A recent commenter on Peter Rozovsky's Detectives Beyond Borders mentioned that we semi-educated types often use the term per se incorrectly, attempting to sound more high-falutin' than we really are. Having just used the term myself in some post within the 24 hours preceding this, I was perhaps more sensitive than I might have been normally to this criticism--enough so that I feel a little frozen in even attempting to think of a sentence that I would use it in. So let me take a more lighthearted approach to this and give an 'example' of a way I might use the term in a sentence.
"It wasn't a crime, per se--my hand just happened to slip into her wallet as I was helping her across the street."
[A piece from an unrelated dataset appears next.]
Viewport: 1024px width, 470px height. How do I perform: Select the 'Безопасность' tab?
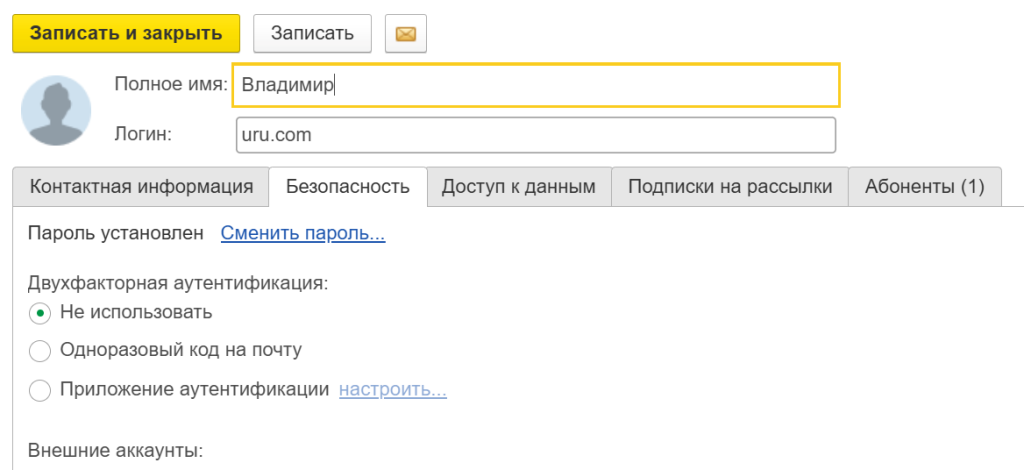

I am not a hundred percent sure that this is the way I do use it, but it's a starting point. I guess in my mind, per se means, in actuality, or as strictly or legalistically defined, or even more informally, 'as you might ordinarily define it yourself'.
So what's the root of this phrase? I'm guessing Latin. Legalistic Latin is the way I'm betting it's come down to us. Time to take a look...
per se: Latin for 'of, in or by itself, or oneself'. Intrinsically. Essentially.
So I think my sentence above is a little bit off, as I somehow felt it was. A better sentence might be "The fact that my hand slipped into her wallet as I was helping her across the street wasn't a crime per se--it was bringing it out again with that fifty and taking off down the street that put me on the wrong side of the law."
Now I'm curious about common misuses of the word. How do people most typically make mistakes with it?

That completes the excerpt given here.